John Harte is an ecologist who uses maximum entropy methods to predict the distribution, abundance and energy usage of species. Marc Harper uses information theory in bioinformatics and evolutionary game theory. Harper, Harte and I are organizing a workshop on entropy and information in biological systems, and I’m really excited about it!

It’ll take place at the National Institute for Mathematical and Biological Synthesis in Knoxville Tennesee. We are scheduling it for Wednesday-Friday, April 8-10, 2015. When the date gets confirmed, I’ll post an advertisement so you can apply to attend.

Writing the proposal was fun, because we got to pull together lots of interesting people who are applying information theory and entropy to biology in quite different ways. So, here it is!


Ever since Shannon initiated research on information theory in 1948, there have been hopes that the concept of information could serve as a tool to help systematize and unify work in biology. The link between information and entropy was noted very early on, and it suggested that a full thermodynamic understanding of biology would naturally involve the information processing and storage that are characteristic of living organisms. However, the subject is full of conceptual pitfalls for the unwary, and progress has been slower than initially expected. Premature attempts at ‘grand syntheses’ have often misfired. But applications of information theory and entropy to specific highly focused topics in biology have been increasingly successful, such as:

• the maximum entropy principle in ecology,
• Shannon and Rényi entropies as measures of biodiversity,
• information theory in evolutionary game theory,
• information and the thermodynamics of individual cells.

Because they work in diverse fields, researchers in these specific topics have had little opportunity to trade insights and take stock of the progress so far. The aim of the workshop is to do just this.

In what follows, participants’ names are in boldface, while the main goals of the workshop are in italics.

Roderick Dewar is a key advocate of the principle of Maximum Entropy Production, which says that biological systems—and indeed all open, non-equilibrium systems—act to produce entropy at the maximum rate. Along with others, he has applied this principle to make testable predictions in a wide range of biological systems, from ATP synthesis [DJZ2006] to respiration and photosynthesis of individual plants [D2010] and plant communities. He has also sought to derive this principle from ideas in statistical mechanics [D2004, D2009], but it remains controversial.

The first goal of this workshop is to study the validity of this principle.

While they may be related, the principle of Maximum Entropy Production should not be confused with the MaxEnt inference procedure, which says that we should choose the probabilistic hypothesis with the highest entropy subject to the constraints provided by our data. MaxEnt was first explicitly advocated by Jaynes. He noted that it is already implicit in the procedures of statistical mechanics, but convincingly argued that it can also be applied to situations where entropy is more ‘informational’ than ‘thermodynamic’ in character.

# [Supplied data]
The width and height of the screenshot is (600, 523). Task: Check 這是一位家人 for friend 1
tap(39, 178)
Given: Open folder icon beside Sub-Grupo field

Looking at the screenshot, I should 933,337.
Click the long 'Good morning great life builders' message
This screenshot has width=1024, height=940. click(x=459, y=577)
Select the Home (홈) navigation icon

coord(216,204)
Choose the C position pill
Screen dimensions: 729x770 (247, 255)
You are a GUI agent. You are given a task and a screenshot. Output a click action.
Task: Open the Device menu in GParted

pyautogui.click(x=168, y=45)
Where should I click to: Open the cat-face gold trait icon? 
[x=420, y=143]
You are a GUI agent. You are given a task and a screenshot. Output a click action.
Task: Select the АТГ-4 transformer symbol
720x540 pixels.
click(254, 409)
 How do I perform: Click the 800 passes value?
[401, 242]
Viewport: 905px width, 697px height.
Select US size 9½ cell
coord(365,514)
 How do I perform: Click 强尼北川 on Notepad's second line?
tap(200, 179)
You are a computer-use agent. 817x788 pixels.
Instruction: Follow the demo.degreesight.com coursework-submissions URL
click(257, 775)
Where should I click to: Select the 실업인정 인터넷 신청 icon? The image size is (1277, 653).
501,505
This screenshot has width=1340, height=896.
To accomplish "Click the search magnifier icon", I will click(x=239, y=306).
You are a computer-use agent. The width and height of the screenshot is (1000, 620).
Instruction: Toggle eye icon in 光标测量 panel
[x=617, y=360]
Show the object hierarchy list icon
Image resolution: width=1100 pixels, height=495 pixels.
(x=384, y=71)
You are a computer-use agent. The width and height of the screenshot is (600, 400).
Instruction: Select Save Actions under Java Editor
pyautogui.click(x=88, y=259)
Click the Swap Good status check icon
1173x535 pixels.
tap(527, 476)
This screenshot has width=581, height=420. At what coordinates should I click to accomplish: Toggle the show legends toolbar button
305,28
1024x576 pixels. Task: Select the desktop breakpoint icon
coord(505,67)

# [Work instructions]
[a] Answer these questions about the workshop announcement, one answer per line:
(i) On which days and dates is the workshop scheduled?
(ii) What is the first goal of the workshop?
(iii) Who first explicitly advocated the MaxEnt inference procedure?
[b] Copy everything in the workshop announcement from "It’ll take place" down to "here it is!".

# [Answers by item number]
[a]
(i) Wednesday-Friday, April 8-10, 2015
(ii) To study the validity of the principle of Maximum Entropy Production
(iii) Jaynes

[b]
It’ll take place at the National Institute for Mathematical and Biological Synthesis in Knoxville Tennesee. We are scheduling it for Wednesday-Friday, April 8-10, 2015. When the date gets confirmed, I’ll post an advertisement so you can apply to attend.

Writing the proposal was fun, because we got to pull together lots of interesting people who are applying information theory and entropy to biology in quite different ways. So, here it is!